**What the task requires**
Match the string "agent" against each line below, and copy every line that matches.

**Extracted data**
===

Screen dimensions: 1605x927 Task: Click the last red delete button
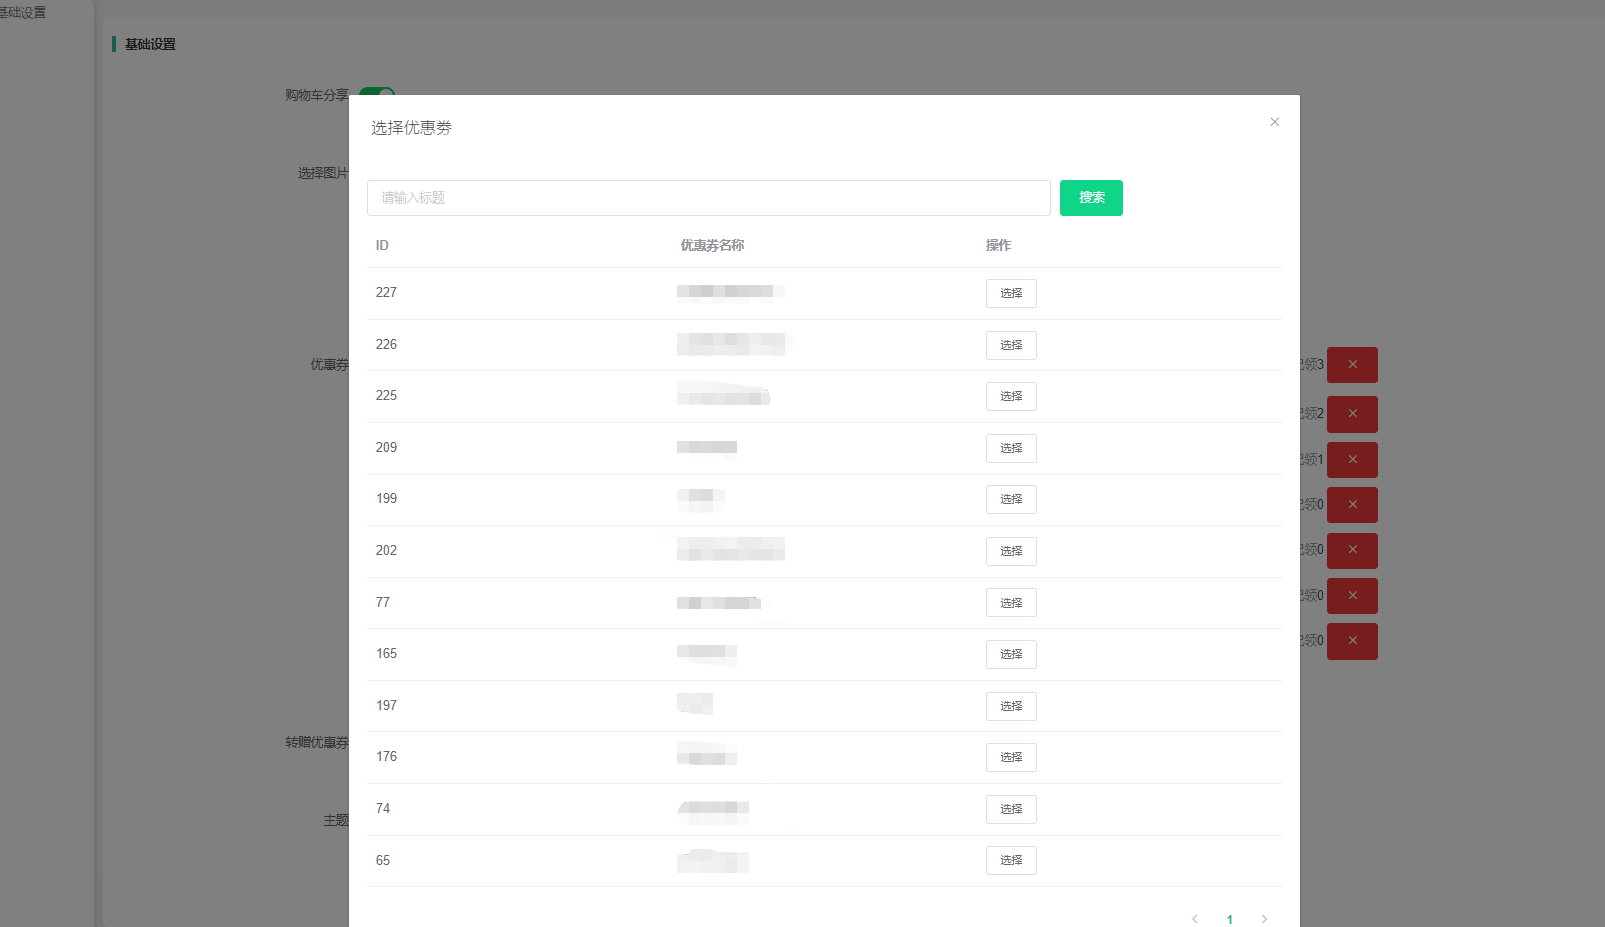pos(1352,641)
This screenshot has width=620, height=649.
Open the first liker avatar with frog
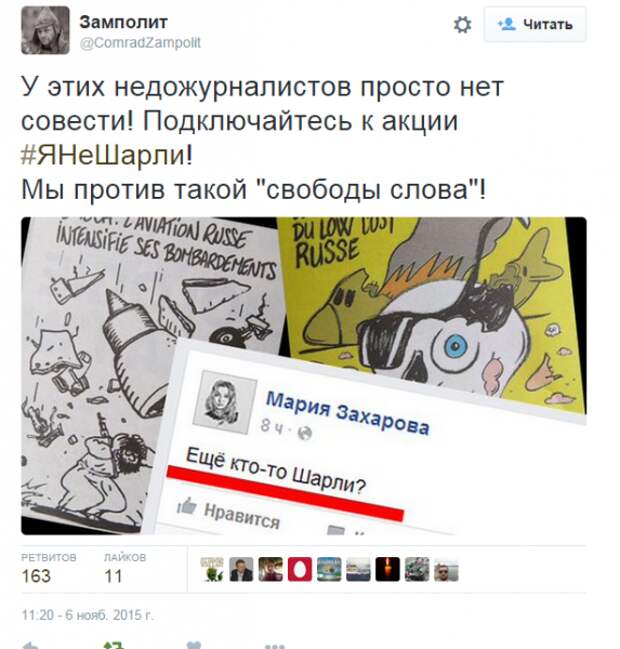[212, 569]
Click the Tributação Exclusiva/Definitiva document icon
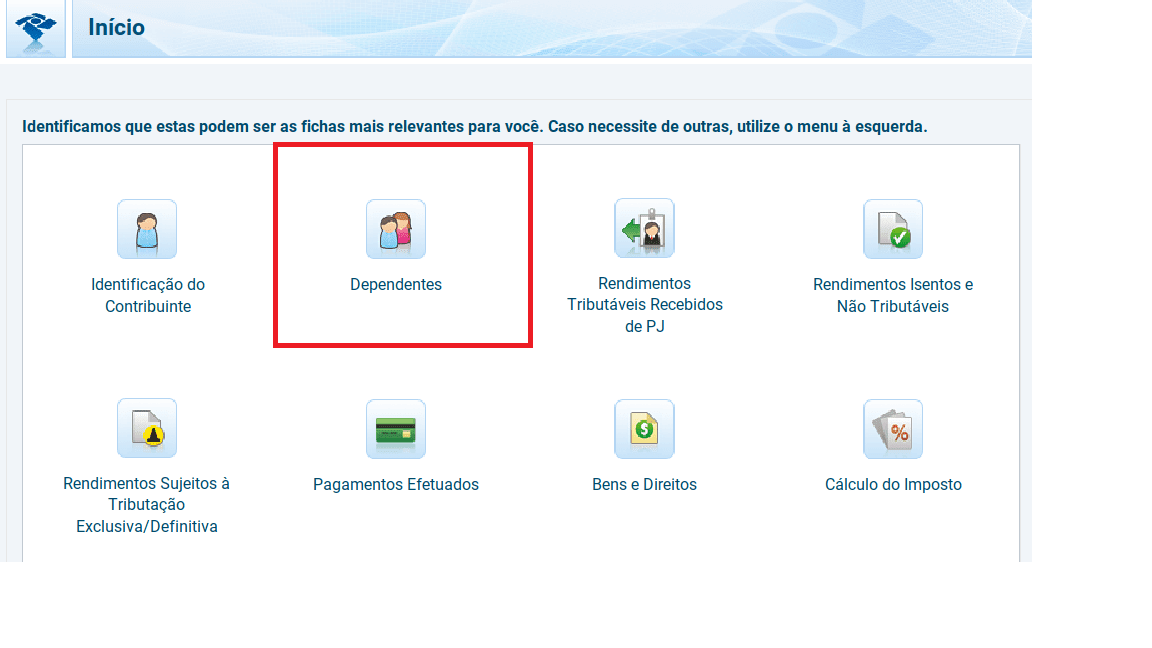This screenshot has height=648, width=1152. tap(147, 428)
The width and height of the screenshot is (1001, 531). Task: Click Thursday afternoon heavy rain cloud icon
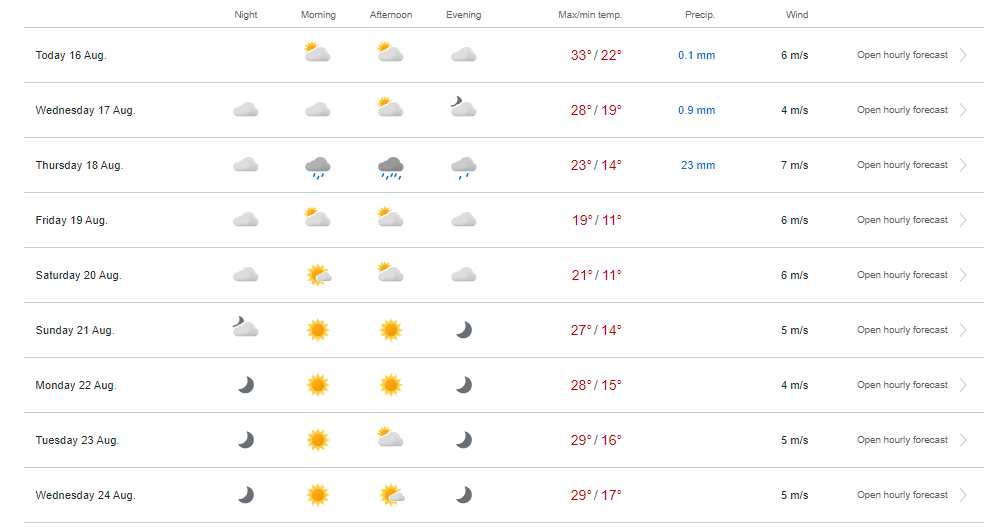[x=391, y=167]
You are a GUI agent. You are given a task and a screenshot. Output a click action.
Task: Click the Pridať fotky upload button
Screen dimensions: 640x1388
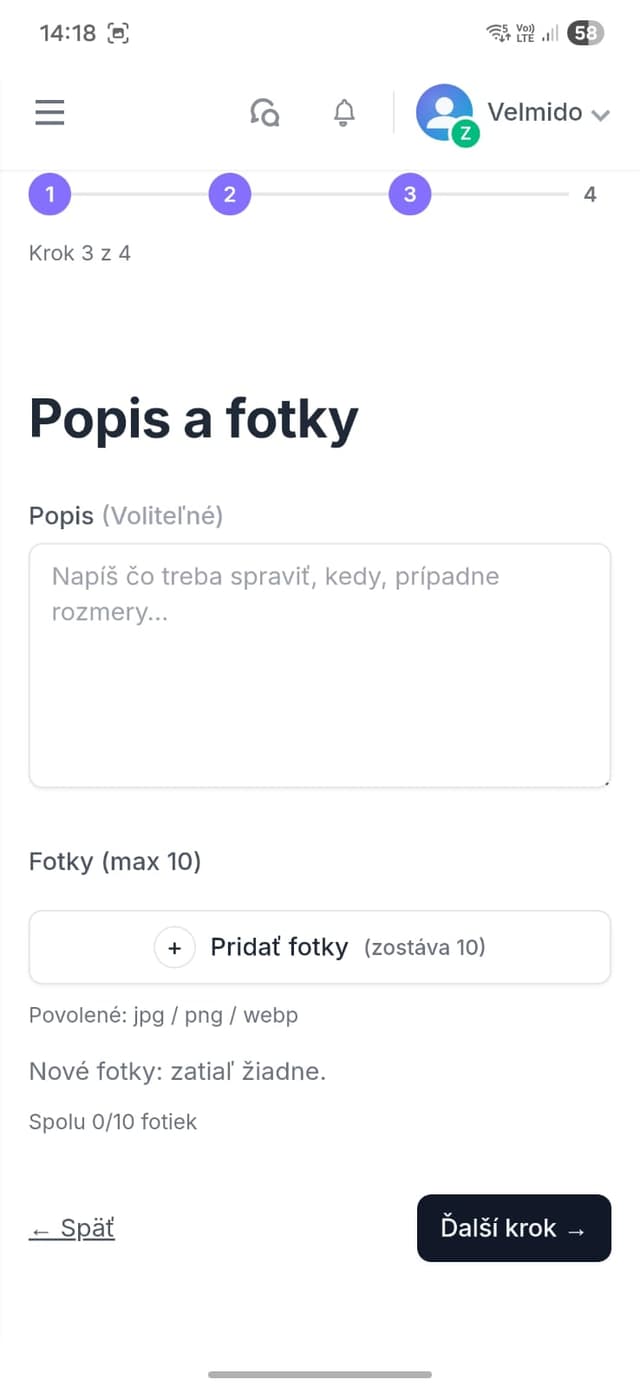tap(320, 947)
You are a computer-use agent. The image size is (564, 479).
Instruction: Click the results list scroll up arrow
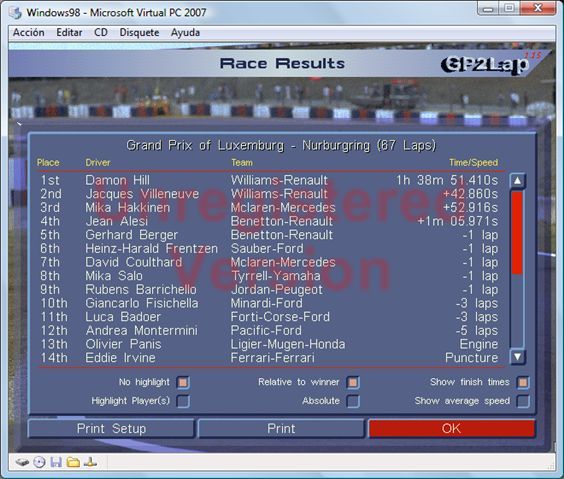517,181
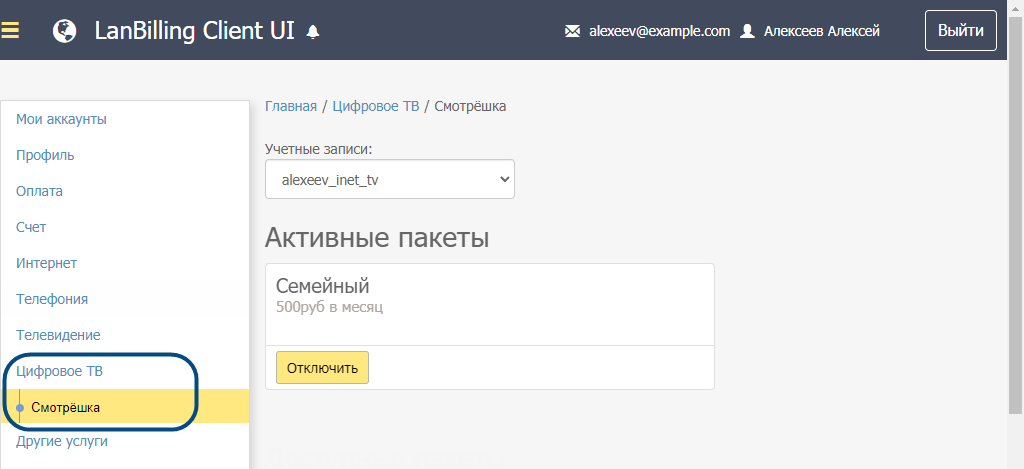The width and height of the screenshot is (1024, 469).
Task: Expand the accounts dropdown alexeev_inet_tv
Action: point(390,180)
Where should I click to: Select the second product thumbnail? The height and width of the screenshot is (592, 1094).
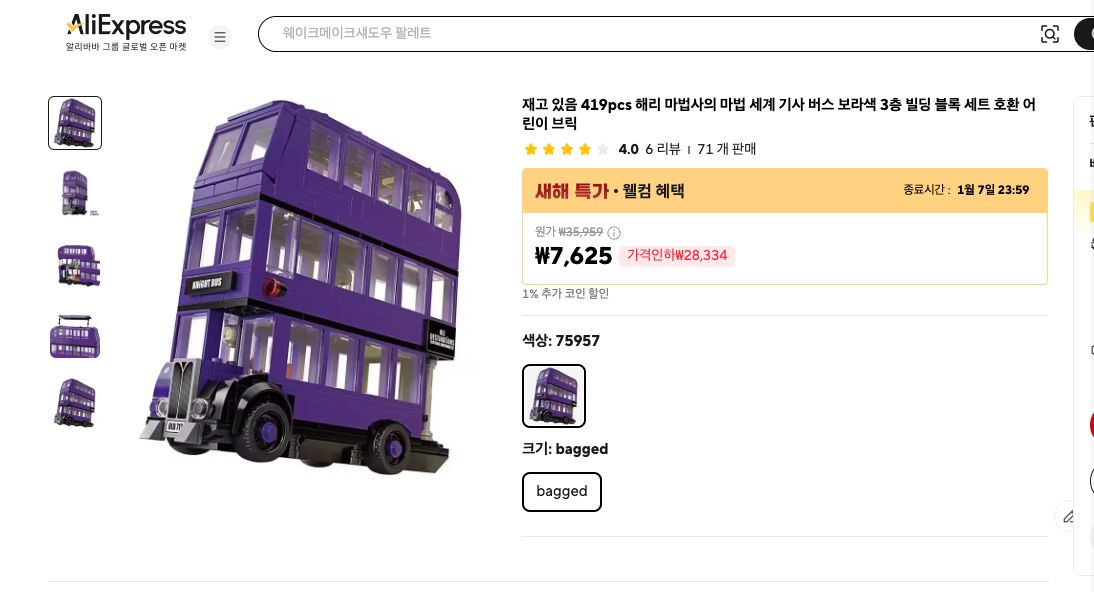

===

**Response to the task**
You are a GUI agent. You are given a task and a screenshot. Output a click action.
You are a computer-use agent. The image size is (564, 479).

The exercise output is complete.